Resident Evil 4 is quite simply the greatest game of all time. No questions asked. Don't even worry about it. But to indulge you:

Perhaps in the context of the Resident Evil franchise, the fourth installment completely changed the game. The problem was that with the third installment, Nemesis, the side-shoot Code: Veronica, and the prequel ΓΈ, the franchise was beginning to stagnate. The pace of play was way too slow. The gameplay really dictated that. The puzzles were sometimes frustrating. I mean, you're getting chased by zombies, and it seems strange that you need "Ruby Jewel" to stick into a statue to proceed. But that is not meant to denigrate the previous entries, as they were all fantastic in their own right. Those problems weren't only a part of the Resident Evil problem, they were a part of the problem for the survival horror genre (see: Silent Hill series).

But something had to change, and change it did. Gone were the tank controls (and if you've played with them, oh, dear, how terrible), replaced with much more capabilities for smoother interactions with the environment and your bad guys. The puzzles? Not really there anymore. Sometimes you find some keys and pieces, but it's always a straightforward application rather than a long moment to ponder where "obscure piece A" is supposed to go. What happened? The gameplay was sped up. Enemies moved faster. You moved faster. It changed survival horror for the best (or for the worst, depending on your feelings for the genre).

The point is, the gameplay is intense and visceral. There are the small spaces where you freak out because a zombie guy (though in this particular Resident Evil entry, "zombie" is certainly a stretch on the normal term) has caught you in a corner. Or maybe because a crazy potato-sacked head man with a chainsaw is out to get your butt. Or maybe because you face severely long odds. Resident Evil 4 is essentially an action game. Everything is flawless.

There were several revolutionary points in the game, some meant for the franchise, the genre, but some even for gaming on the whole. For the franchise and genre, it meant the death of the slow pace of play. Given the clime (hello, Halo!), a slow pace of play wasn't really suitable. The controls were updated to suit the genre and franchise while still retaining the elements that made survival horror, well, survival horror. Small, enclosed areas, dark rooms, lots of zombies, insane plotlines, all those were still there. You were just walking the path perhaps a little quicker than imagined. But the game itself is so rich that even the fastest players still take 15 hours to complete it (I've played this game enough to be counted in that category).

On the "global" level, though, Resident Evil 4 introduced the "QTE," or "quick time event," into the game designer's arsenal.

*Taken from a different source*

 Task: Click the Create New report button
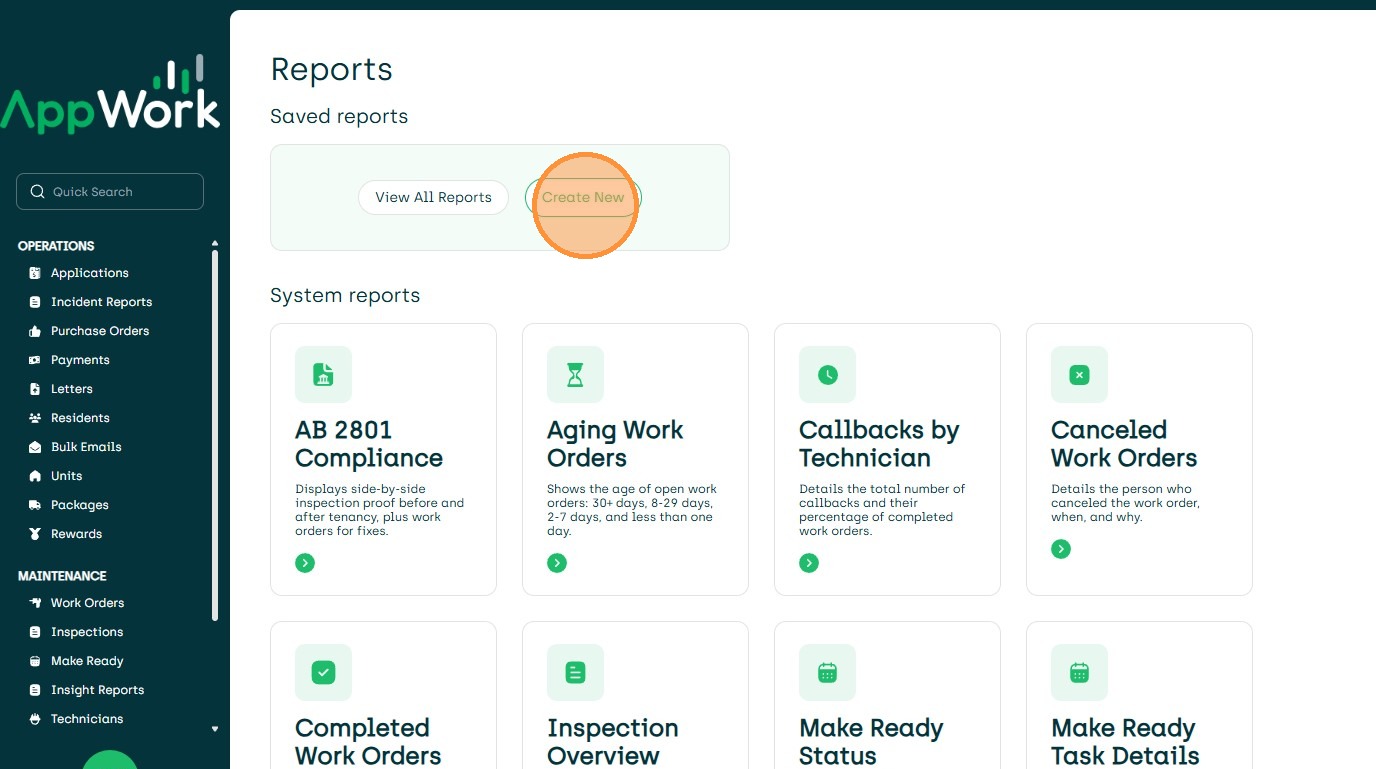point(583,197)
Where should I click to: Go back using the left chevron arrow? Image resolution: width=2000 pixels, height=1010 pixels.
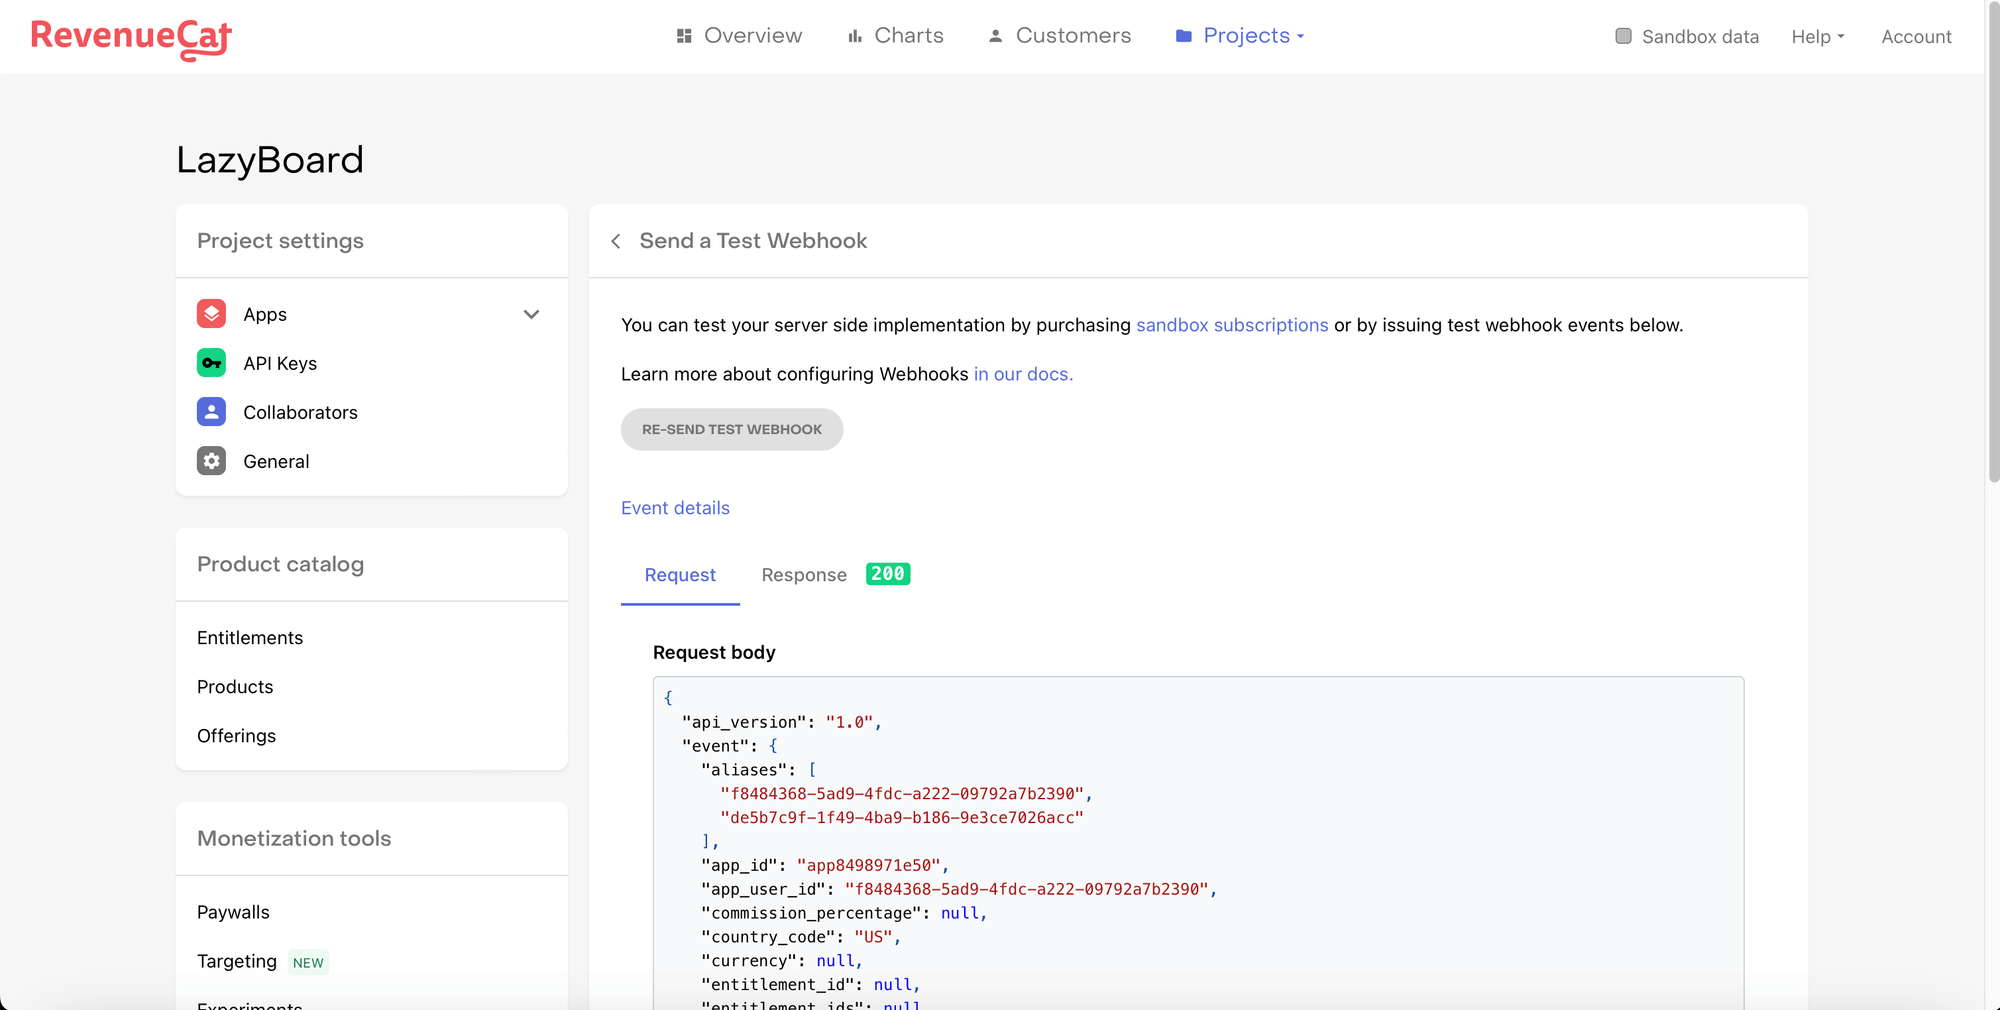616,241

The essence is that any action can yield a QTE, wherein you get a cue for an event, and the player must quickly respond and press a button to continue on. This ranged from a cue to suplex a zombie and smash his face off, to surviving cinematic sequences (that was the real clincher). The cinematic sequences with QTEs really expanded the game atmosphere. It's sort of difficult to make the game interactive when your camera is normally stuck behind the character but the whole point of an event is to run away from a boulder coming from behind. So you flip the camera, make it a QTE, make the player frantically mash buttons to survive. Your problem of an entirely uninteractive scenario quickly became something not only interactive, but also engrossing and actually quite freaky.

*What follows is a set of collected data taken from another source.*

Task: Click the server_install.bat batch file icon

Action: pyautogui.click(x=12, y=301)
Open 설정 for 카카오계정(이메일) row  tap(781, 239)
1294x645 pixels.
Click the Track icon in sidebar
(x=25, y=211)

The key here is that you involve your gamers in the cinematic sequences. In the majority of games, cue cinematic sequence, and boom! you lose your gamer, because a good percentage of players just want to play the game. They frankly don't care if some peripheral character dies, it's no big deal. "Just give me the controls and I'll just kill them all," they'll say. Well, the QTEs correct this problem. Quick-time events force the player to pay attention throughout the cutscene, because if they don't, the player won't get a chance to revenge because guess what, they lost their head too. So it forces players to keep their wits about them, gets the player invested in the storyline and keeps them involved (your ultimate goal as a game designer, anyways). There's a particular cinematic sequence in Resident Evil 4 that is absolutely flawless in design with regards to QTEs, and you will know it when you get there, so I won't spoil it.

By no means was this game shabby in the graphics department. It was cutting edge for the time, and cutting edge for the Gamecube. I'm not the kind of gamer who particularly cares really for graphics unless it drastically affects gameplay (and it usually doesn't), so I won't discuss this too much, but it's really the details that count here too. From the little textures to the nice touches to your gruesome deaths (oh, trust me, they happen to everyone when it comes to Resident Evil 4), graphics were still given a lot of consideration.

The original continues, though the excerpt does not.